THE DATA: Begin

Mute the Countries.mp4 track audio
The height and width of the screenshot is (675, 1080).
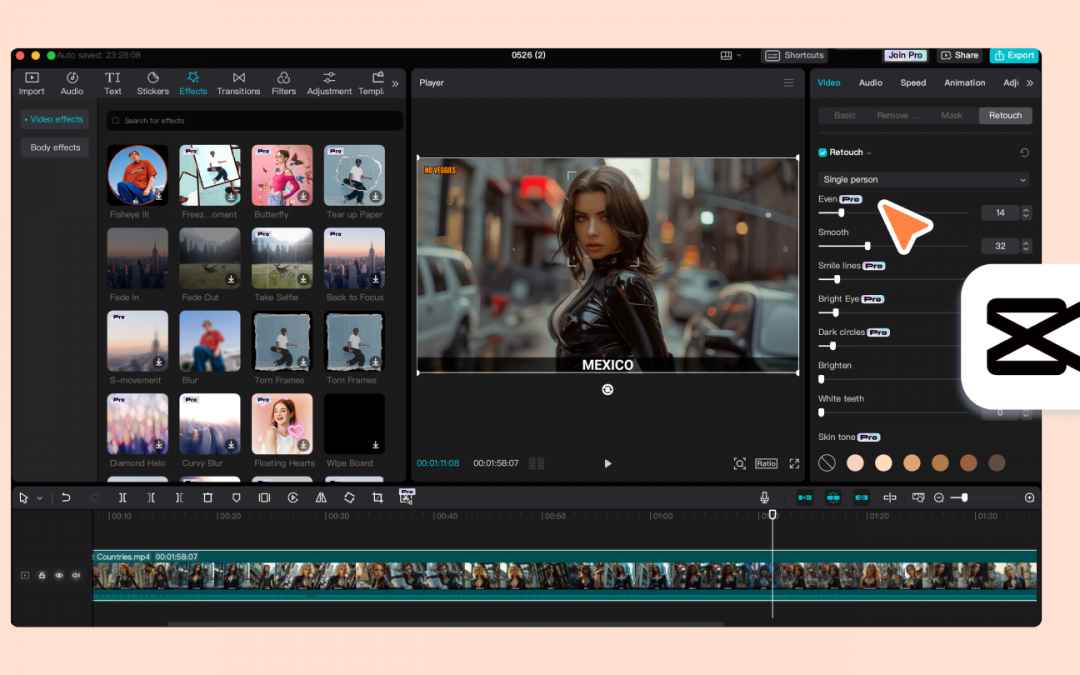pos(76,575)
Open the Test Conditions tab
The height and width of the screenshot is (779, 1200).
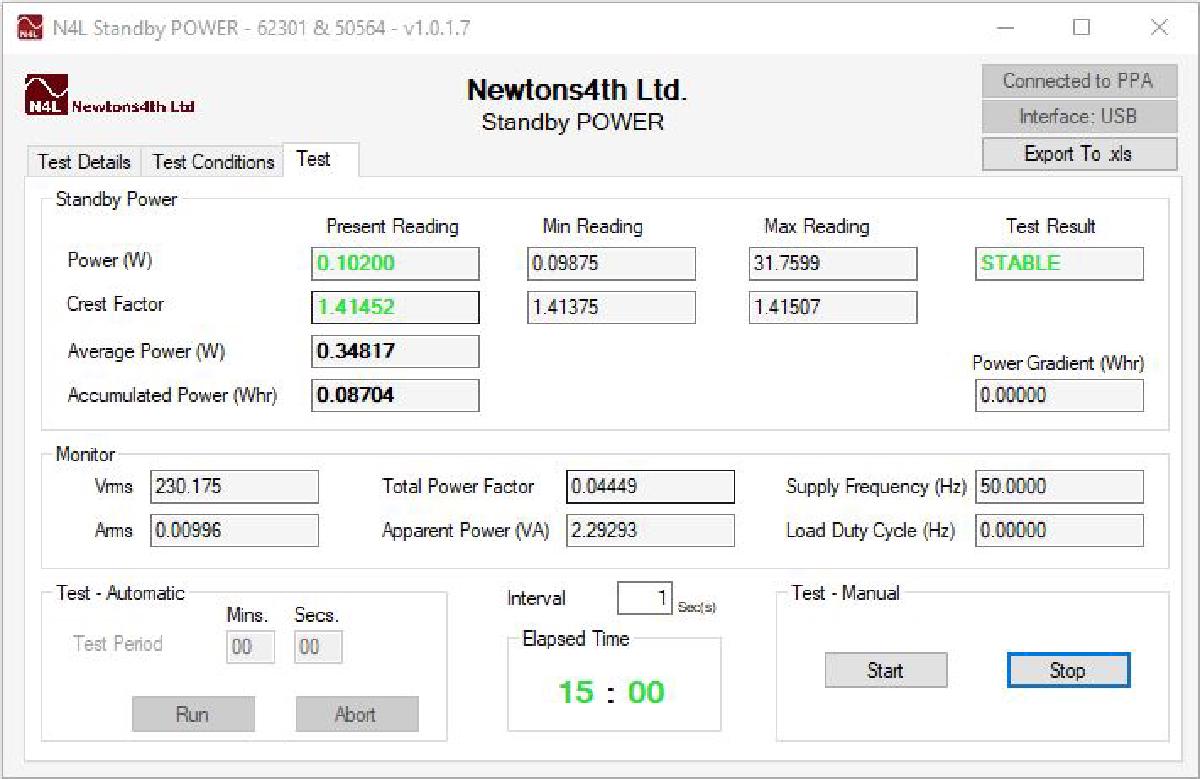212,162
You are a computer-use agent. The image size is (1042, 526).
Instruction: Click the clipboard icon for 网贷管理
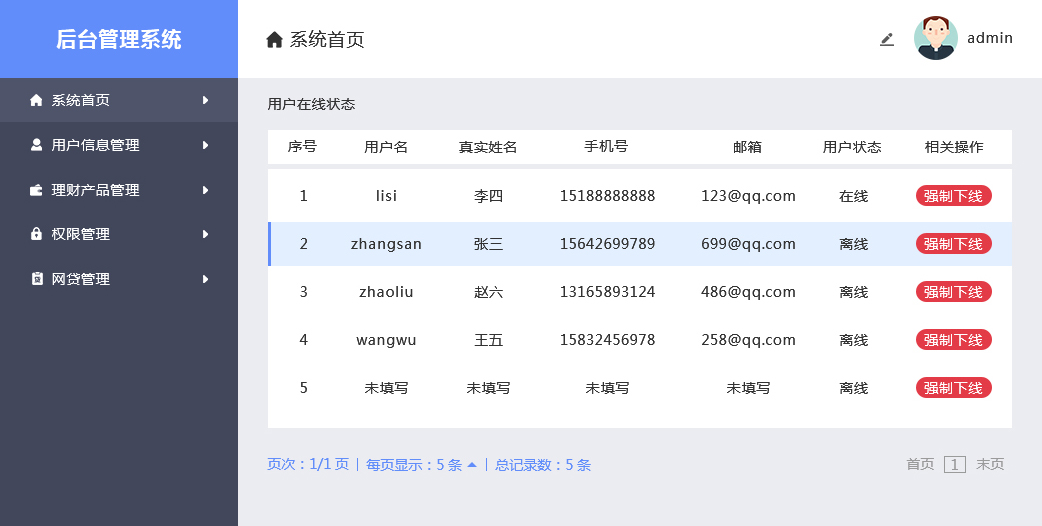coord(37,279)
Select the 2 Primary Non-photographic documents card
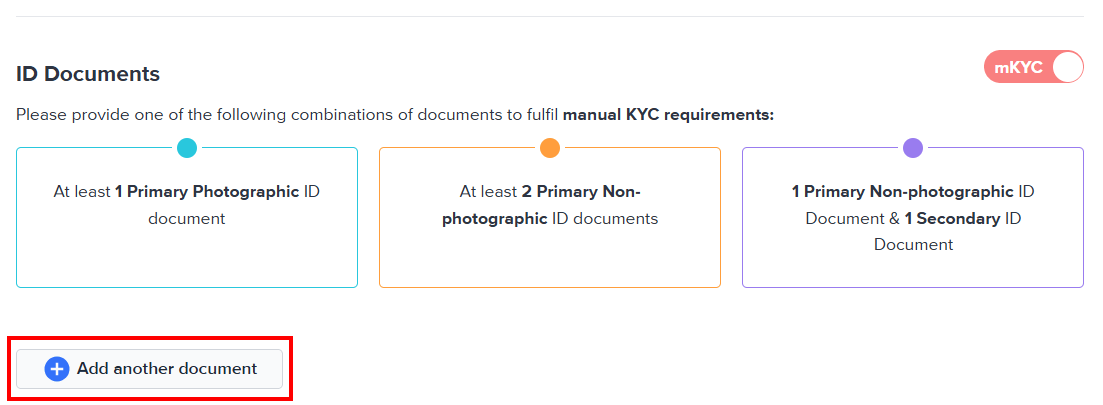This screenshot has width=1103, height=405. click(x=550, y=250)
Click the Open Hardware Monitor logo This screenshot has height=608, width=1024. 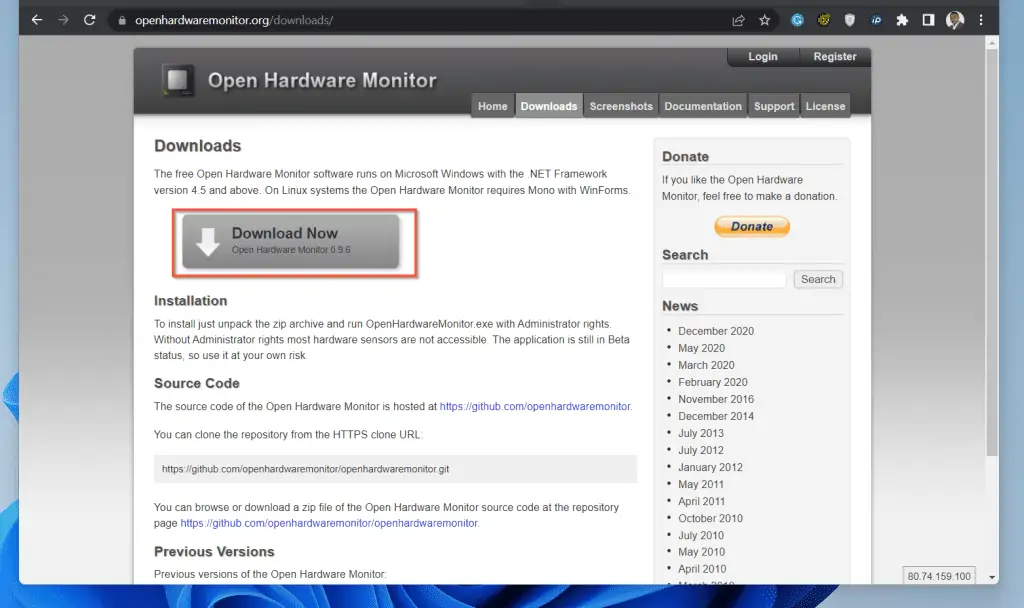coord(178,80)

THE DATA: End

ASSIGNED TASK> Please, without any pictures, write out exactly the lines of the listing from its first line through the line that holds "You are a computer-use", ends included, and nothing beyond them.

ANSWER BELOW>
Mute the Countries.mp4 track audio
The height and width of the screenshot is (675, 1080).
pos(76,575)
Open the Test Conditions tab
The height and width of the screenshot is (779, 1200).
212,162
You are a computer-use agent. The image size is (1042, 526).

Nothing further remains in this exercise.